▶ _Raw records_
(begin)

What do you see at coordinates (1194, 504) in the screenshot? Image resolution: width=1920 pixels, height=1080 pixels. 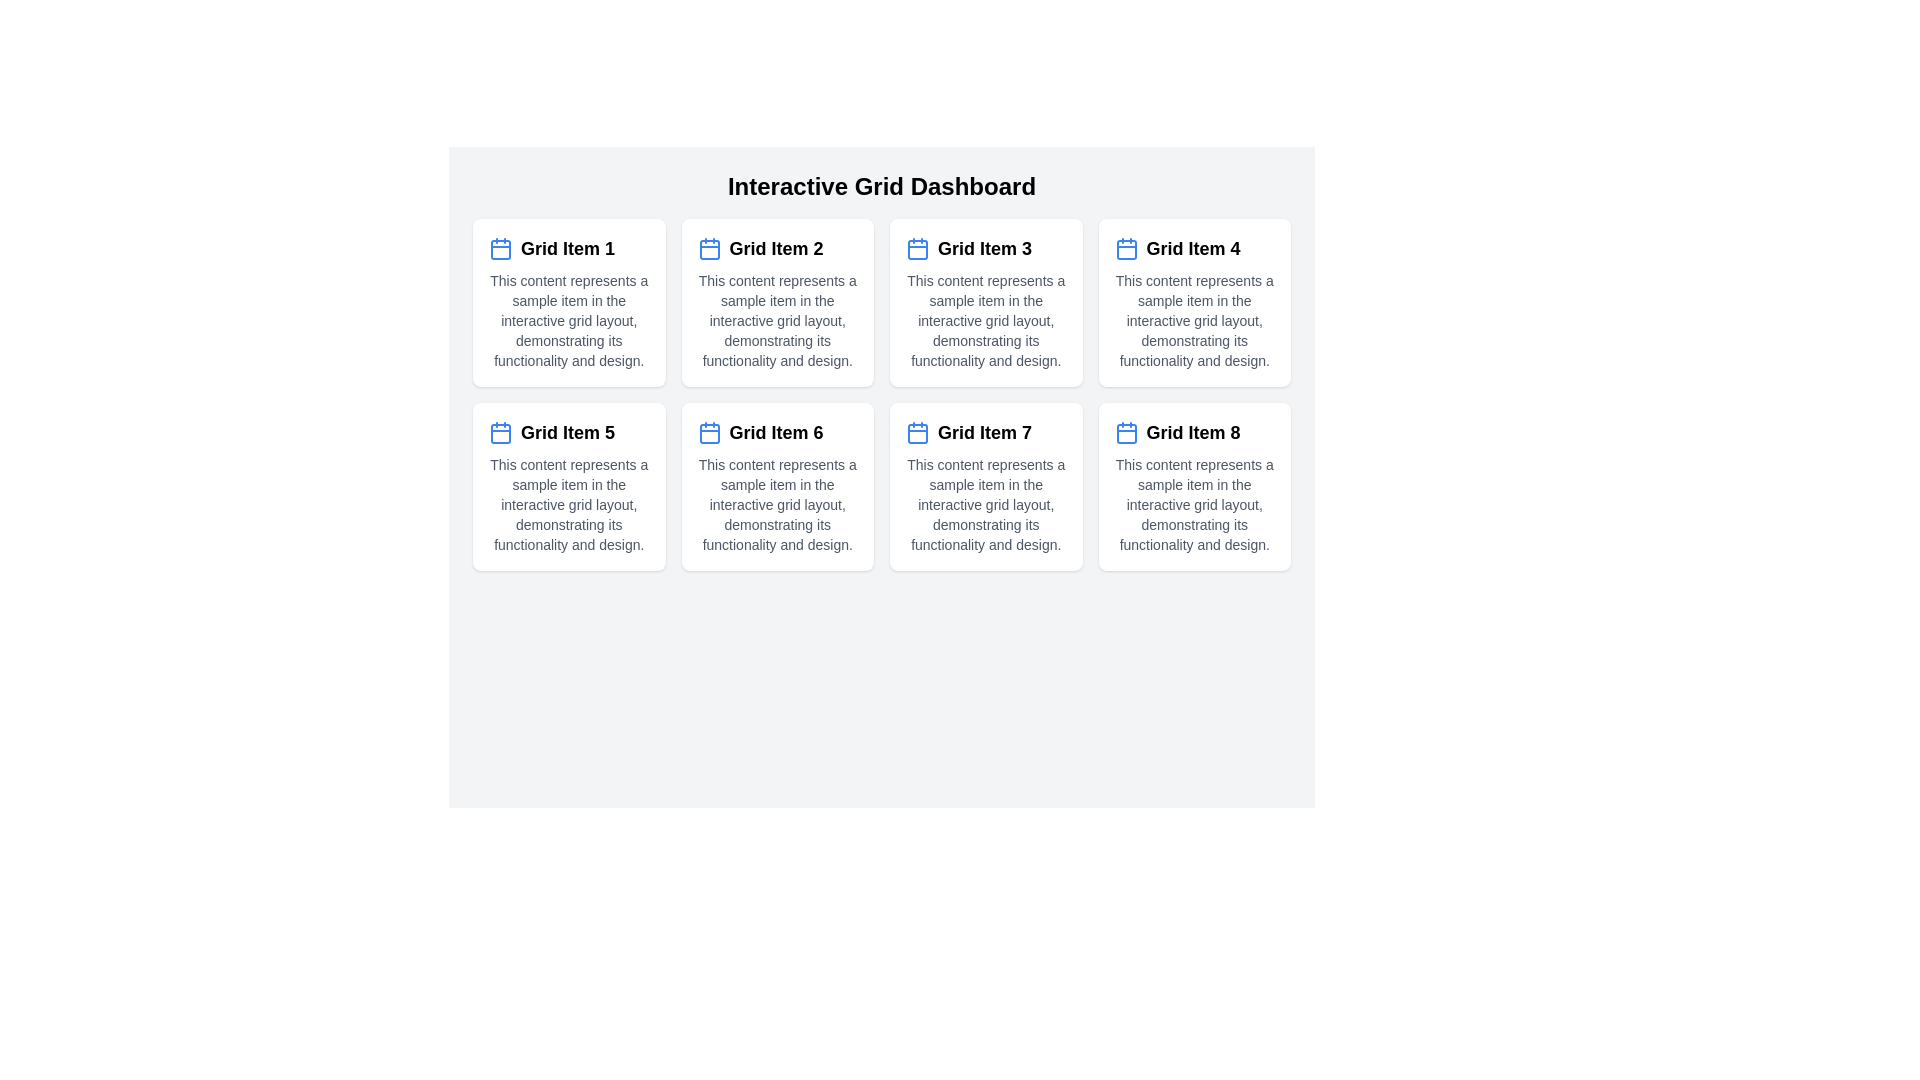 I see `the text label located below the header 'Grid Item 8' in the eighth grid item card, which contains the text 'This content represents a sample item in the interactive grid layout, demonstrating its functionality and design.'` at bounding box center [1194, 504].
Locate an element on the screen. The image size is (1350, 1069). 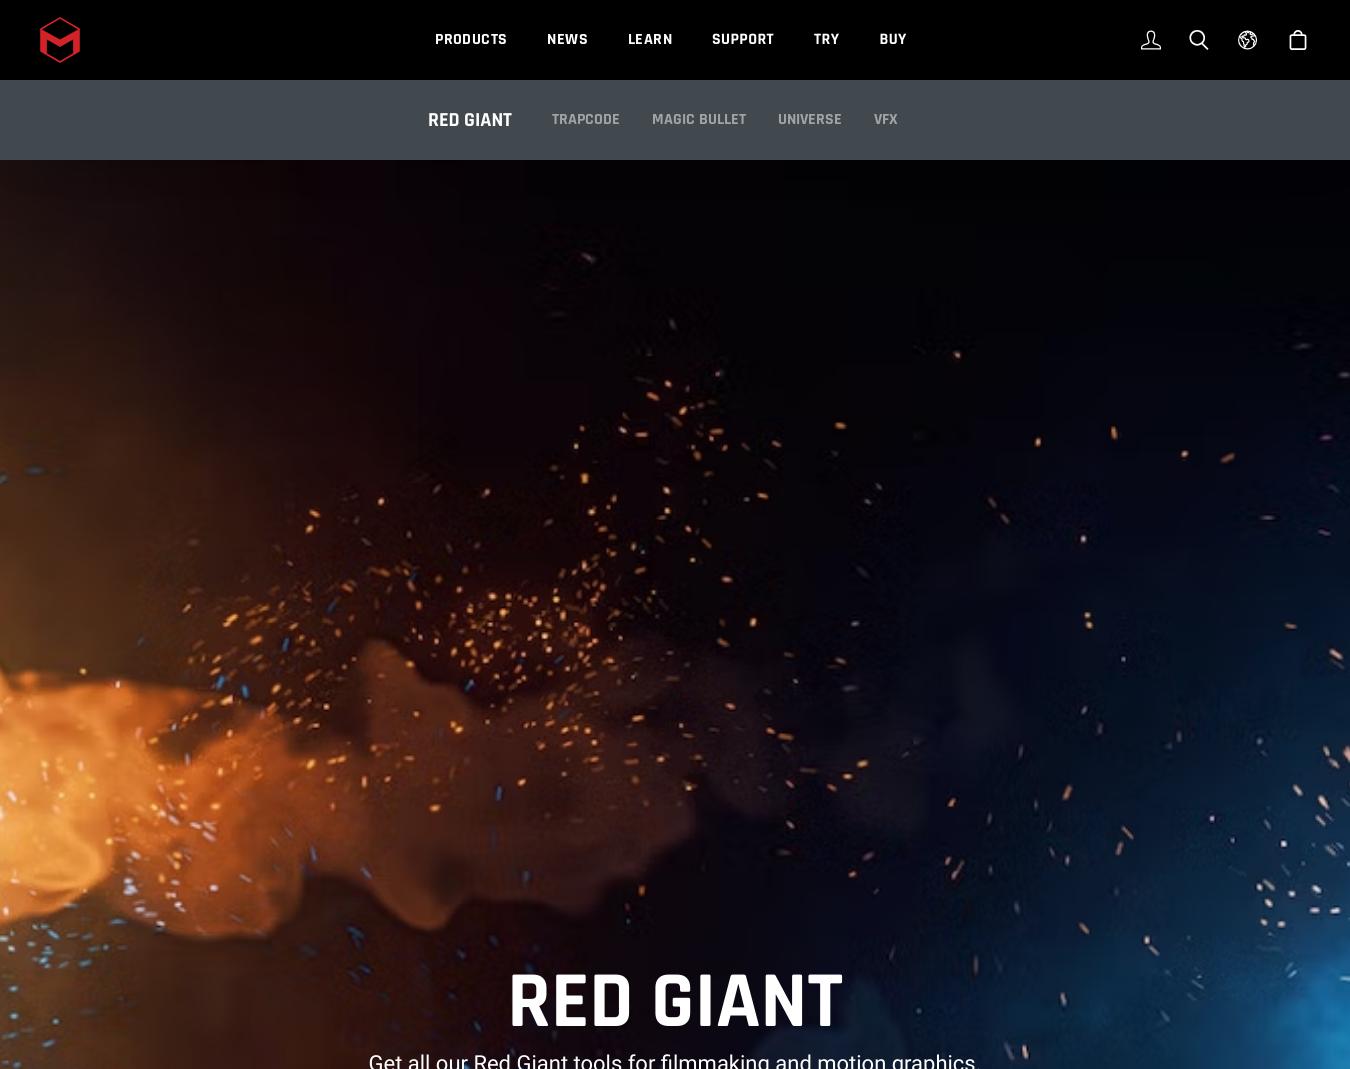
'ZCLASSROOM' is located at coordinates (673, 30).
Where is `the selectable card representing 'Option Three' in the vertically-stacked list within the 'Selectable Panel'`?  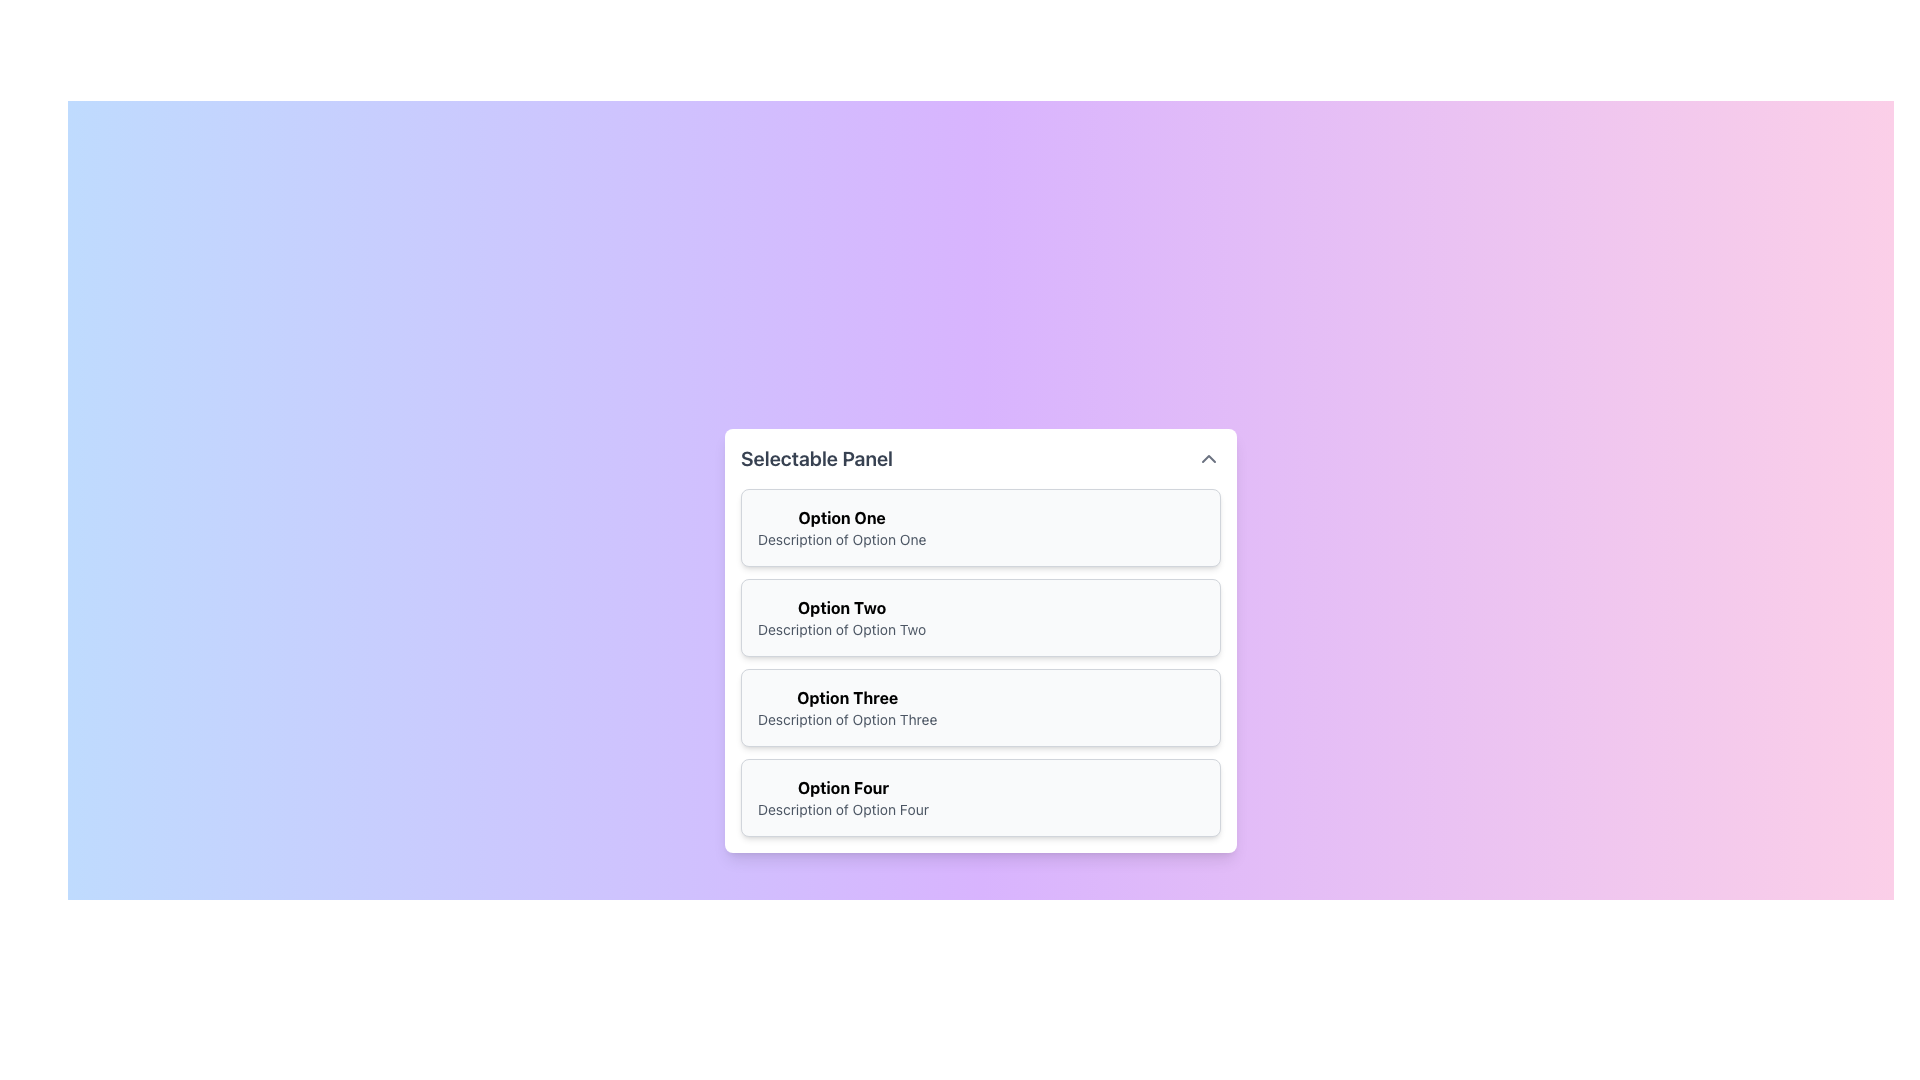 the selectable card representing 'Option Three' in the vertically-stacked list within the 'Selectable Panel' is located at coordinates (980, 707).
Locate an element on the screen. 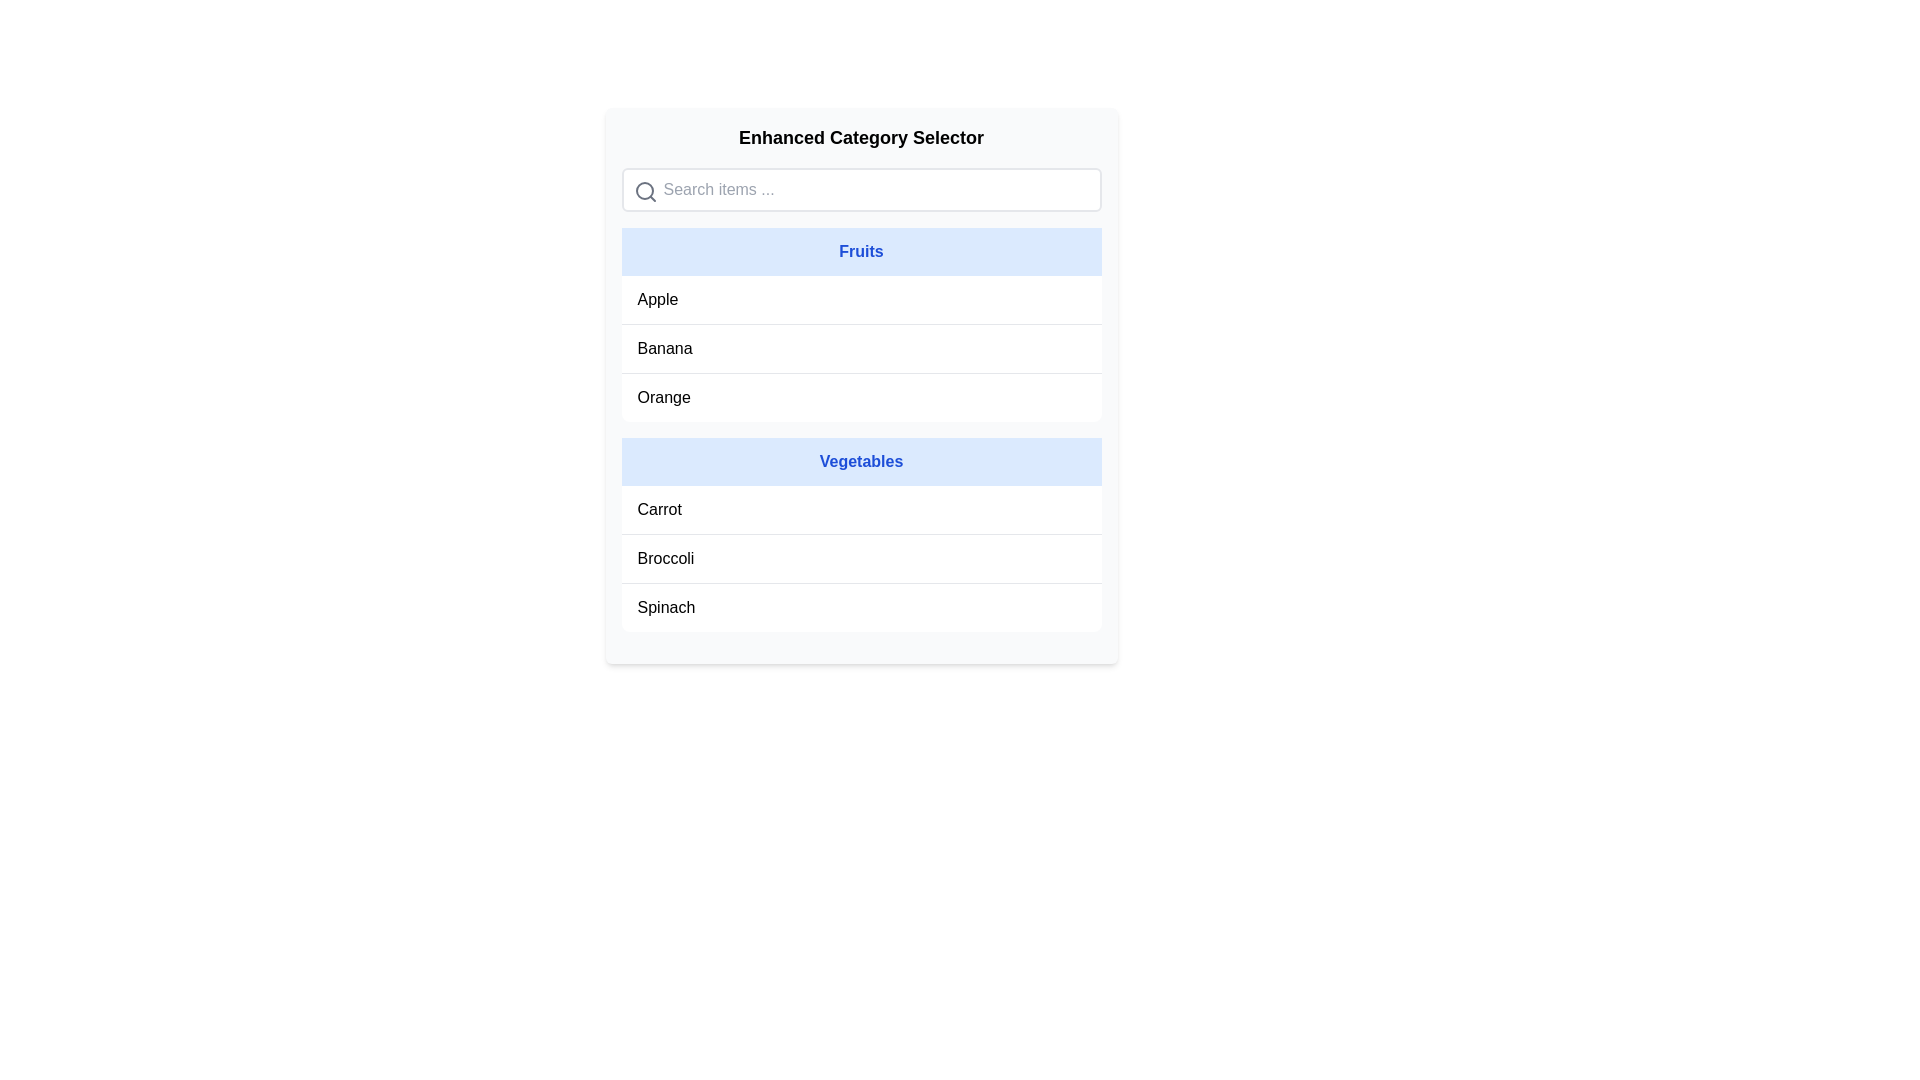  the list item labeled 'Carrot' is located at coordinates (861, 509).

(end)

▶ _Written problem_
Reproduce the lines verbatim, starting at the line that contains "Locate an element on the screen. The" and ending after the line that contains "coordinates (673, 30).". Omit the pictures.

▶ _Exercise answer_
Locate an element on the screen. The image size is (1350, 1069). 
'ZCLASSROOM' is located at coordinates (673, 30).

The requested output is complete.